- Given a time-series of data collected from a single running process that takes 8 hours to complete:
|Minute||GB of Disk Space Used|
...Etc. It is sampled every minute, for 8 hours. The # of GB used jumps up and down a lot, and ends back at 0, like a big spiky mountain shape. I'm making a (large) assumption that running multiple instances of this process in parallel takes up proportionally more space, but doesn't slow eachother down.
- I've also got a hard upper bound that the summed area graph (the total of all space usage at any given minute) can't go above.

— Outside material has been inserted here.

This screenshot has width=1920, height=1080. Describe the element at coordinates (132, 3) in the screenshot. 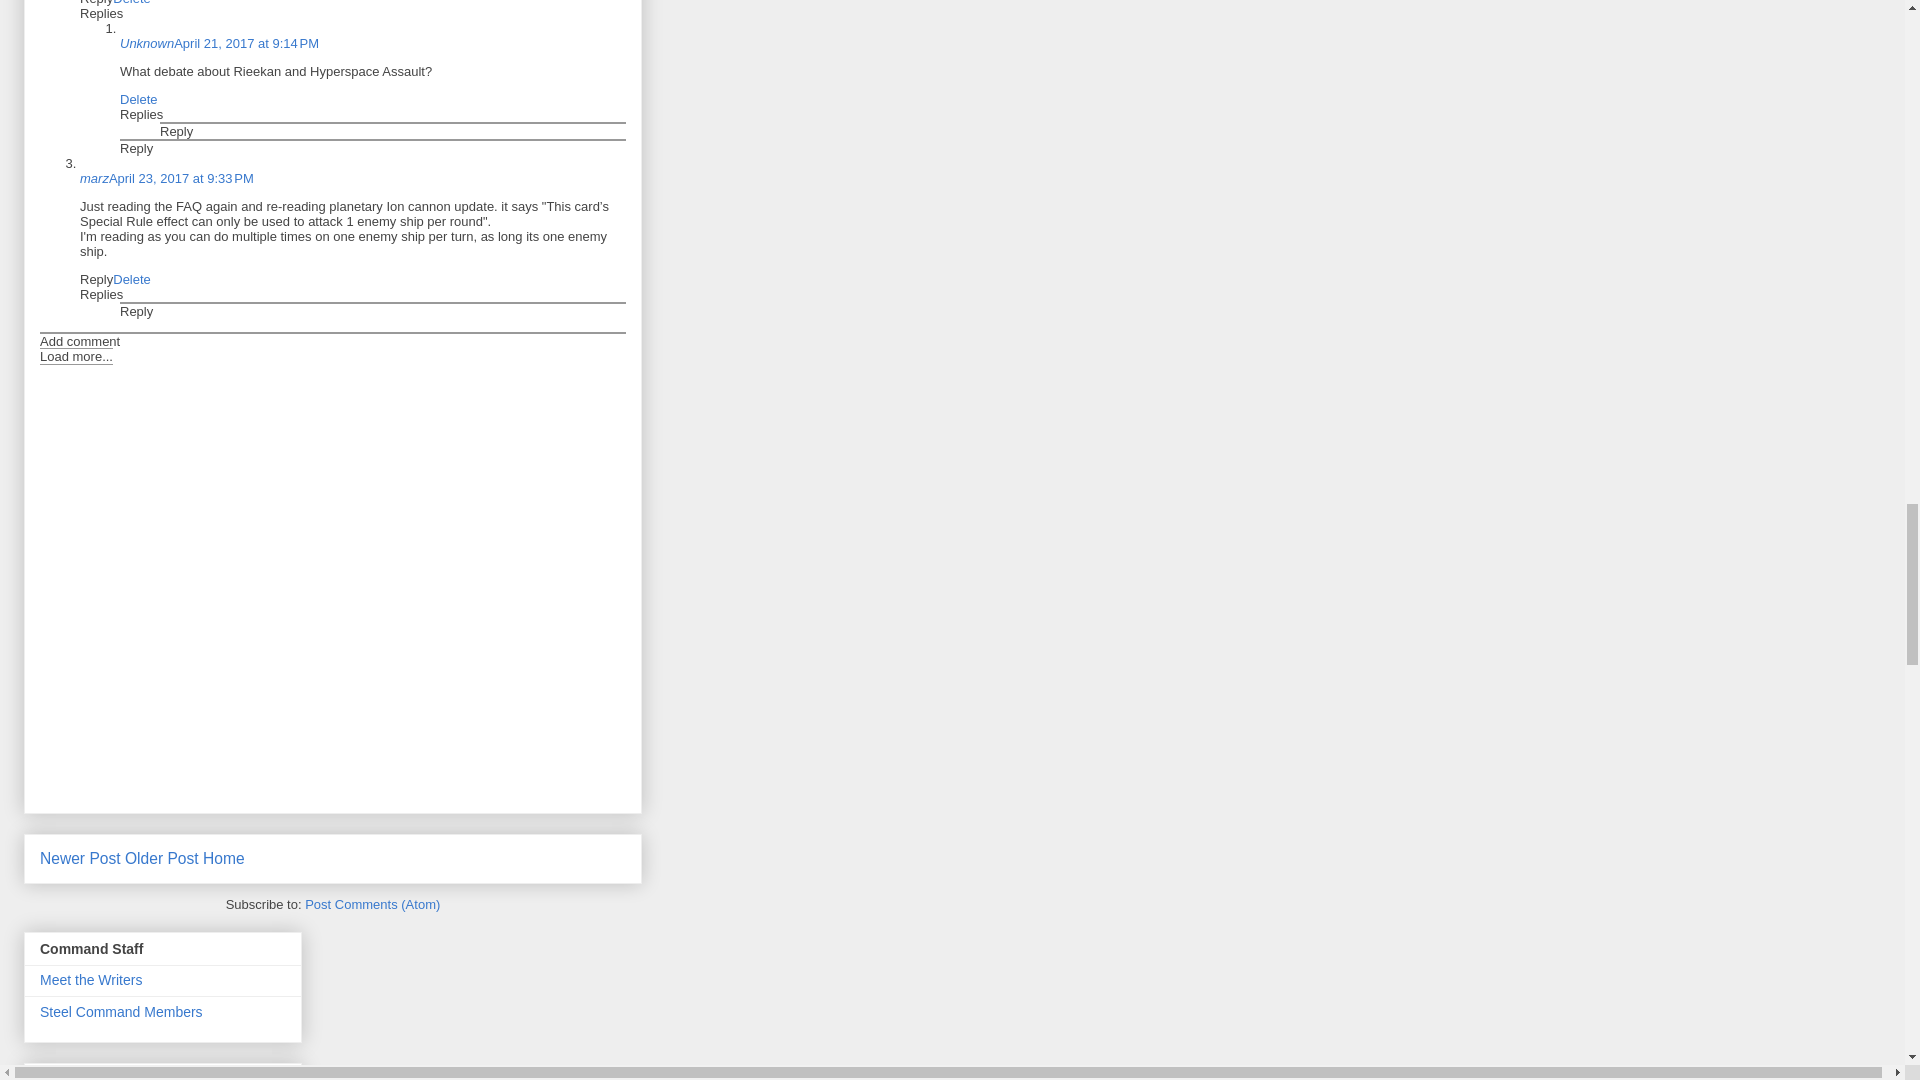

My personal upper-bound is 780GB (the amount of spare disk space), and if I ran 53 processes in parallel starting at the same time, they would all add up at minute 2 to (53 * 15) = 795 (which is > 780), the disk would run out of space, and everything would crash. Or if I ran 35 in parallel, they would crash at minute 3. No crashing allowed!

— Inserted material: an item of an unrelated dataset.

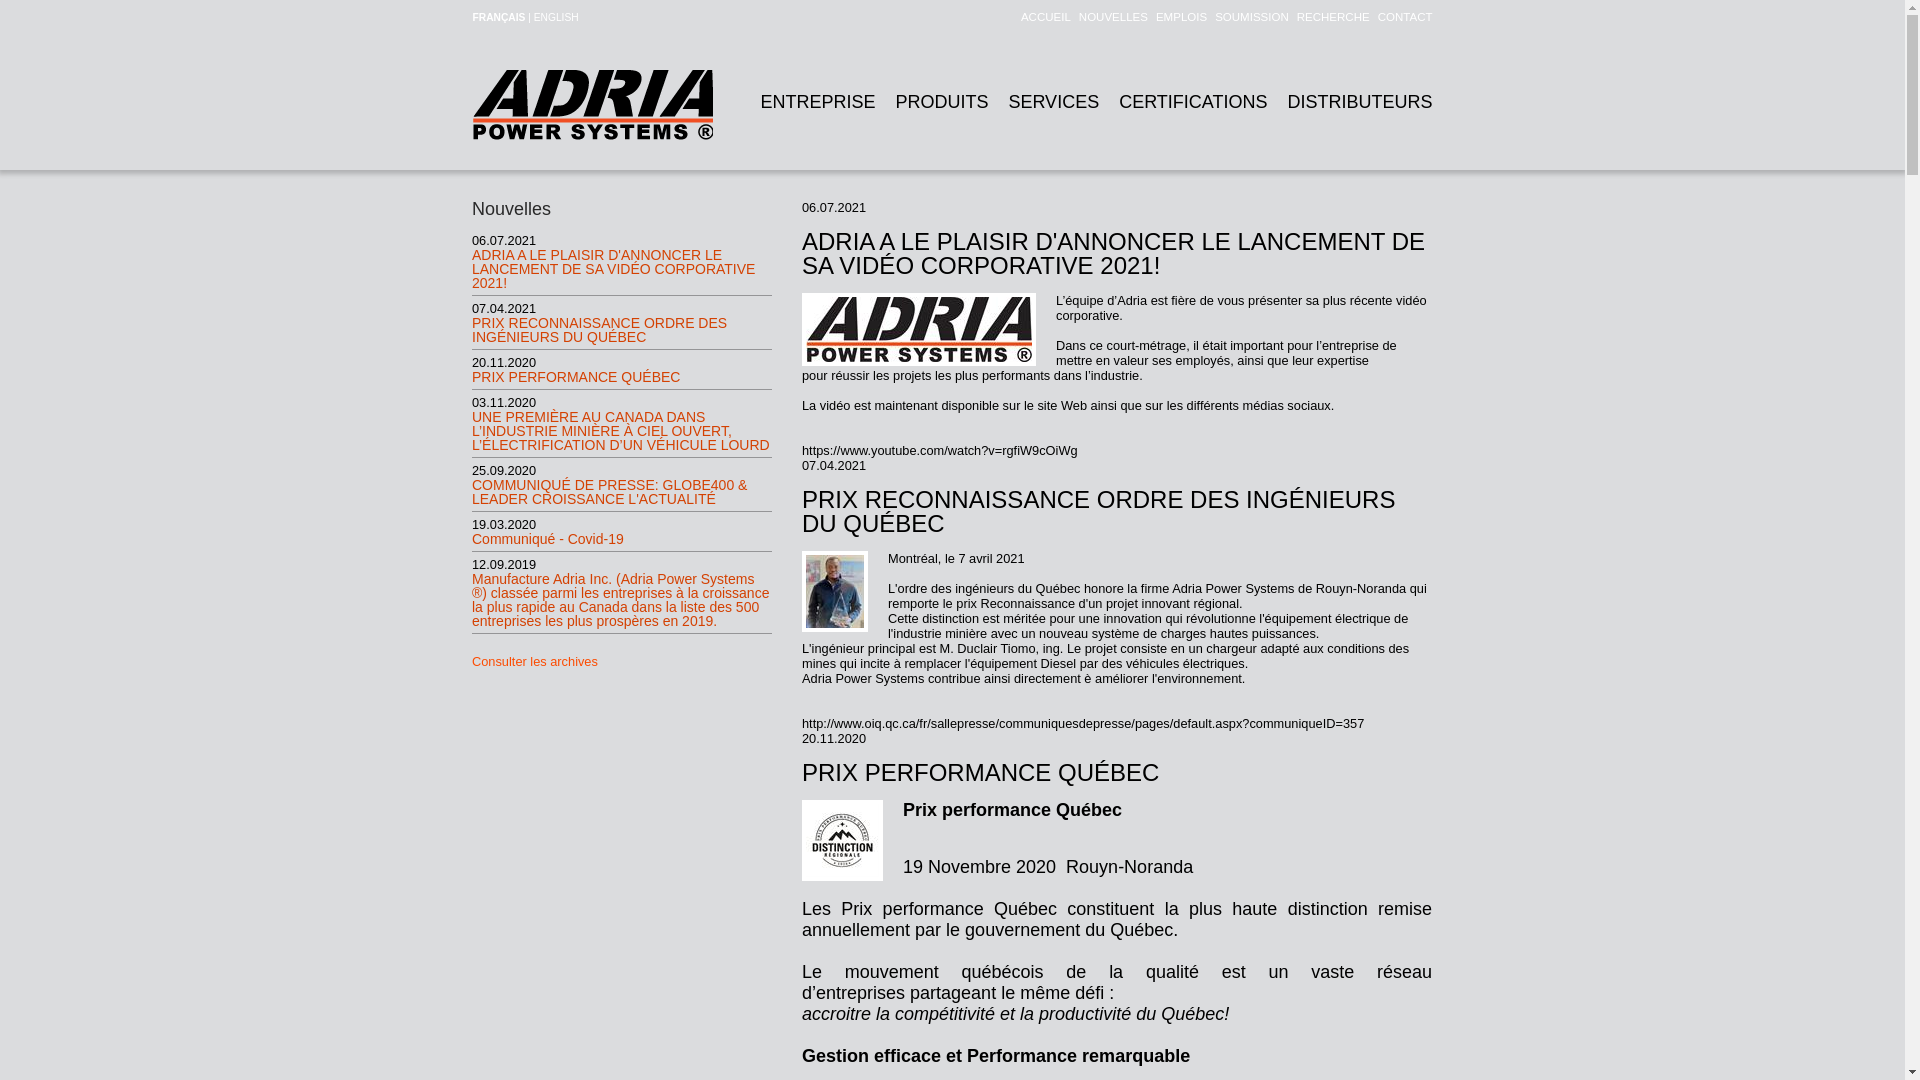 This screenshot has height=1080, width=1920. What do you see at coordinates (556, 18) in the screenshot?
I see `ENGLISH` at bounding box center [556, 18].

- The goal is complete as many runs of the process as possible within the next 7 days, by "packing them in" and running them in some overlapping manner by deciding when each run of the process starts.
First Attempt: Greedy
At first I thought it was a simple greedy problem: At every minute, ask "can you start a new process without the total of all running processes exceeding the limit in the future?" If yes, great! start a new one. If not, wait a minute and try again. This leads to "start 3 processes immediately. Wait until they all finish. Then do it again for 7 days."
Second Attempt: recursive?
Done! wait... that feels wrong, backpack-packing style. What about "If you line up runs A and B just right, they make a valley you could fit C in to."
Which makes it feel like a recursive solve problem. Is there an accepted way to optimize this sort of thing?
Third Attempt: Minimize the Maximum (like Tetris?)
My best guess at this point is a simple optimization strategy:
- Define a time bound (7 days)
- Place the next process start time at whatever is the minimizes the "max space used on the drive, over all time"
- If there are ties, move the graph to the soonest start point.
- Repeat #2 until nothing more fits.
This would work out to:
- First process starts immediately.
- Second process starts before the first one finishes: Whenever is in the downslope of the first one exceeds the upslope of the second one.
- Keep adding process start times until there isn't a place to slot in one more.